I have gotten spoiled. Up until now, when talking about this 100 date thing the comments have been fairly positive- yes, everyone thinks I'm nuts but positive none the less. I've come to expect it I guess. I enjoy the fact that the people who read the blog (and I realize there are not legions of you) are doing so because they are friends and/or find me mildly entertaining.
Great boost to the ego by the way- thank you.
I got this comment today...
Seriously,
You can't be serious. Not trying to be mean and its your right to do what ever you want. But i must say any man with a little class would not stand in line with a 100 guy's for one women. Women talk about men being all about themselves. You can't possibly find the right man dating 100 men. Most of all letting them know there will be 99 more. Who the hell wants that. Sweetie it takes time to get to know someone. It may take a year or more. Sorry to rain on your parade but someone should council you in how to find a man.
Peace Out.
I am left with a sour taste in my mouth (and not just for the condescending "Sweetie" comment). Despite the fact that there was clearly some miscommunication regarding my intentions, this person seems genuinely upset about what I'm doing. My gut reaction to reading the it was horror- am I as selfish as this person thinks? Have I deluded myself into thinking this was somehow liberating when in fact it is simply a low-class exercise in self absorption?
What I wanted to say- what I'm kicking myself for not saying is-
If you think I'm going about this wrong, ok- fantastic, I welcome the criticism but please, tell me what to do differently! At least make a suggestion because lord knows what I've done before didn't work and clearly you have a perspective that's different from my own.
However, if you are so convinced that I'm a selfish person and you are in fact "not trying to be mean" as you say, why are you even bothering to comment?
I didn't reply with that though (Thank you boarding school manners). Grace seemed the most prudent strategy-
I replied...
100 dates- this is not the same as 100 men.

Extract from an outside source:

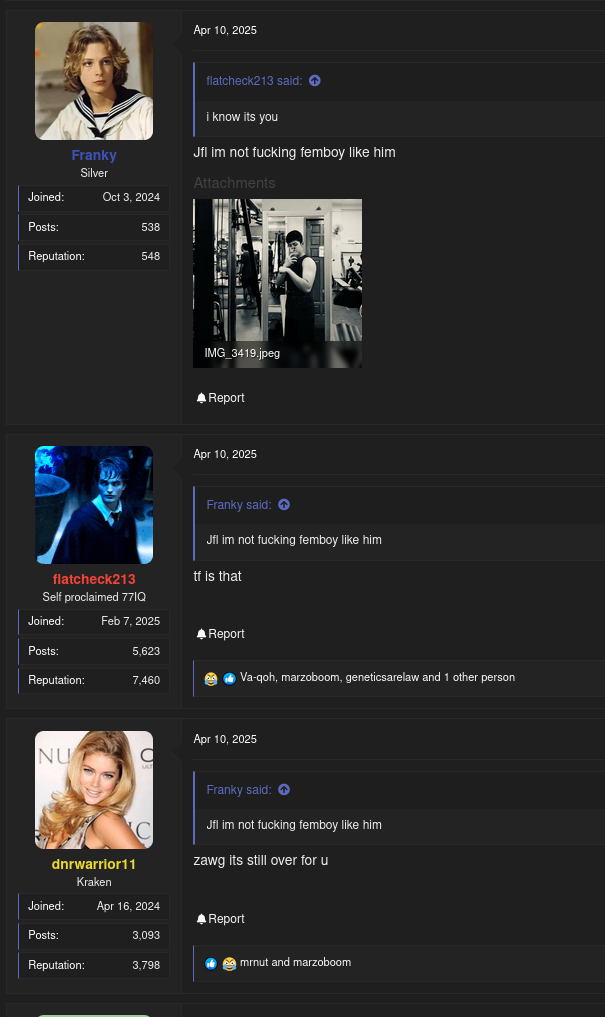Viewport: 605px width, 1017px height.
Task: Visit the flatcheck213 username profile link
Action: pyautogui.click(x=94, y=579)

Although I understand your point of view, perhaps you should check out the blog before you judge. Best, M

Monday, October 19, 2009

Camp Ground Rules


In 3rd grade I was a Girl Scout (Ok, I made it as far as the Brownies but that's almost a Girl Scout). We earned badges and sang songs, sold cookies and roasted marshmallows over campfires- I was always a big fan of the cookies and marshmallow part- Regardless, we did Girl Scout stuff.
There were rules to being a Scout. You have to be nice to people, and help out your fellow girl and work hard in school (Mrs. Hawn also said we had to keep our rooms clean but I think she was taking creative licence with the rule book on that one).
In the summer we went to Scout Camp where we ran around like banshees and earned more badges and sang more songs and roasted more marshmallows. We set up tents and when making a camp fire by rubbing two sticks together didn't work, we always had Mrs. Hawn and her trusty Coleman Stove to save us.
And when we left Camp there was one rule we had to remember.
Camp Ground Rules- Leave it in better shape than you found it.
There is a point in a relationship when you can still get out with everyone keeping their fingers and toes. Usually it's when you can see down the road it isn't going to work but it's still working at the moment- before anyone leaves angry scarred and hurt. Before you say things you shouldn't or go too far. But if you time it right, after the sting of leaving has gone you might be able to be friends.
I've yet to manage this.
I have 93 Dates under my belt, 7 away from the illusive 100. Most of them have been with the same person and I could probably squeeze out the last 7 with him too but...
Maybe this time I can remember the Camp Ground Rules.